We caught up with her in her office, where she joined the call in a Vogue face mask, to learn more about her exploration of Mexican life and style.

Carlos Huber: To address Mexican style, I feel like we need to unravel some of the clichés, right? In my opinion—as a Mexican living abroad, and seeing how it’s seen from here—Mexican style has long been something of a caricature, extremely campy in a way. It's either the Mexican revolution “Adelita,” or it's an intellectualized pre-Hispanic interpretation by Diego Rivera.

Karla Martinez de Salas: Or Frida, right? That's it. I feel there's no in-between.

But then as Mexicans, we have our stereotypes of Mexican style as well. You have the bombastic look with the makeup and the hair and the flamboyant way of dressing, or you have the intellectual, austere type of woman with a rebozo shawl, something woven from Oaxaca. For a long time that's what Mexican style seemed to be. It was big, it was bold, it was borderline tacky — and then it was also sophisticated and chic and informed as well.

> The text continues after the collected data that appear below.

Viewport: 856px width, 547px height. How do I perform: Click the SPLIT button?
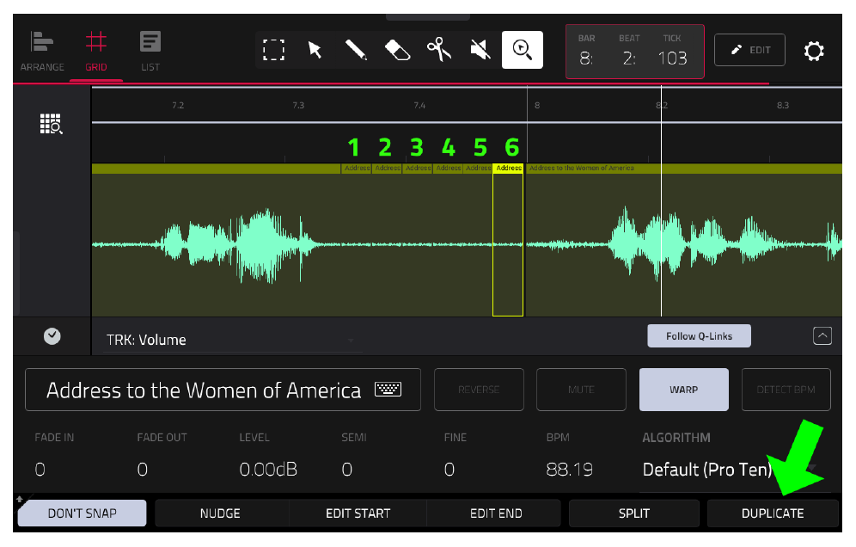coord(633,513)
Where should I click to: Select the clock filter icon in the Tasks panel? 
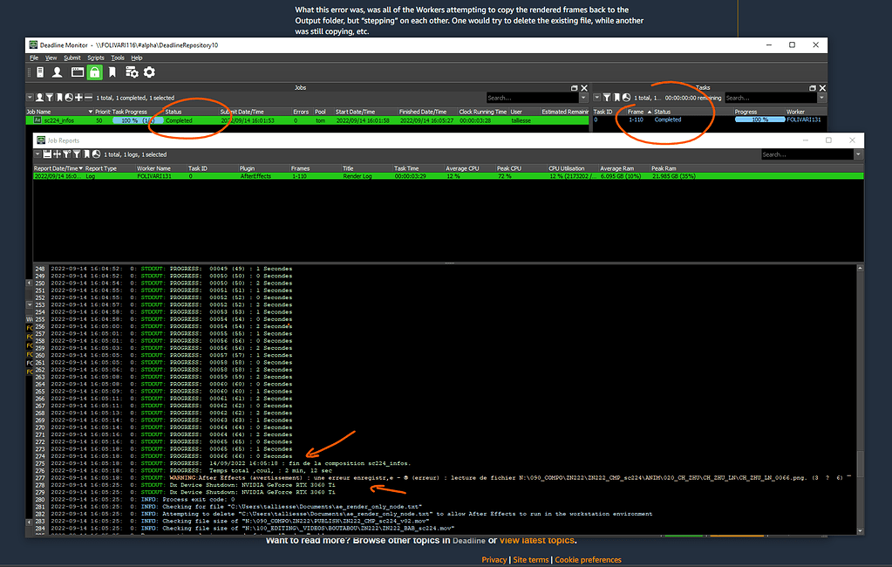click(626, 97)
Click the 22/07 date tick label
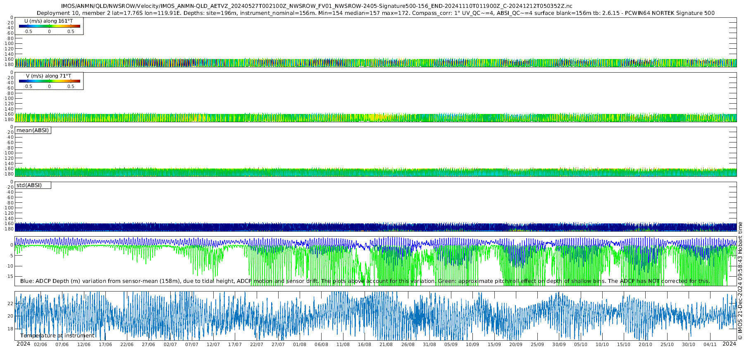 [256, 344]
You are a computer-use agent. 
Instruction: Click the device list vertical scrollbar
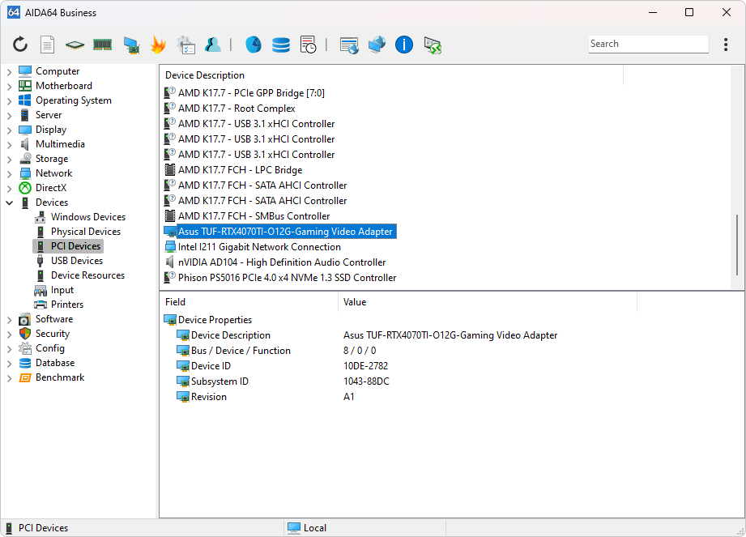[x=736, y=245]
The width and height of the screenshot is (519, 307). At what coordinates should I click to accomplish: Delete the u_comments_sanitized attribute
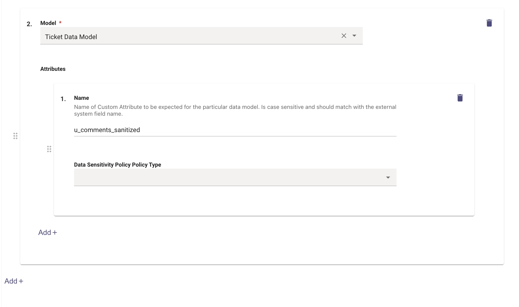click(460, 98)
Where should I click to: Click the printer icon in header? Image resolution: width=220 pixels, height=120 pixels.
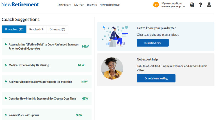(192, 5)
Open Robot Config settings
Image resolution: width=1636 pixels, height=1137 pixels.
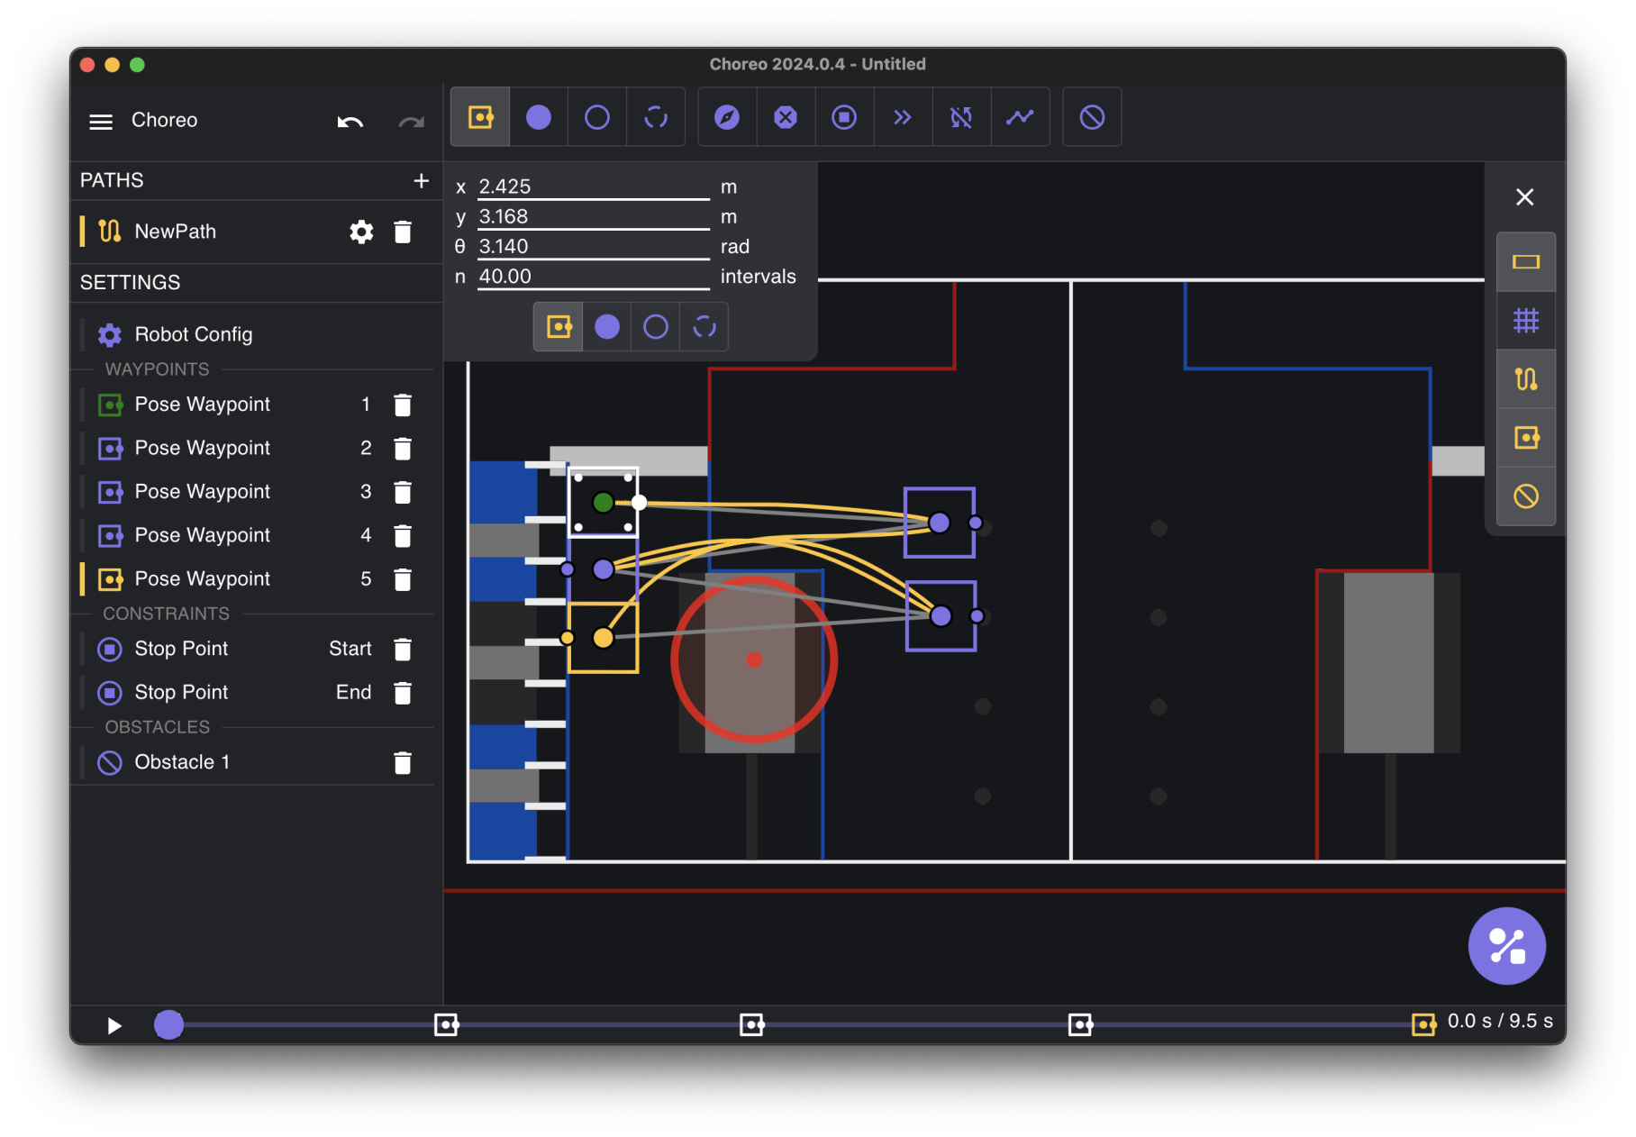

I love seeing those women. If you go to Oaxaca you see the indigenous women walking around in their little blouses over their skirts, or the old ladies who wear those printed ‘50s dresses, and then in Chihuahua you see the Raramuri women in those big colorful skirts. I feel it's too bad that the American influence came and [brought] T-shirts and jeans, because you see those people and their grandmothers are wearing the beautiful huipiles. It just looks so pretty.

How do you tie all of these styles together as Mexican?

I do think of color when I think of Mexican style. I think of artisans and, as you're saying, the woman in the all-gray outfit—she might be wearing a rebozo, a shawl that has some sort of embroidery. It's funny, I don't know if you feel this too, but my friends from other parts of Mexico always say that the most casual people are in Mexico City. That in other cities, women dress up. They either will wear a dress or at least they’ll always wear high heels. They're always done. I feel like Mexico City recently has had more of an L.A. casual influence.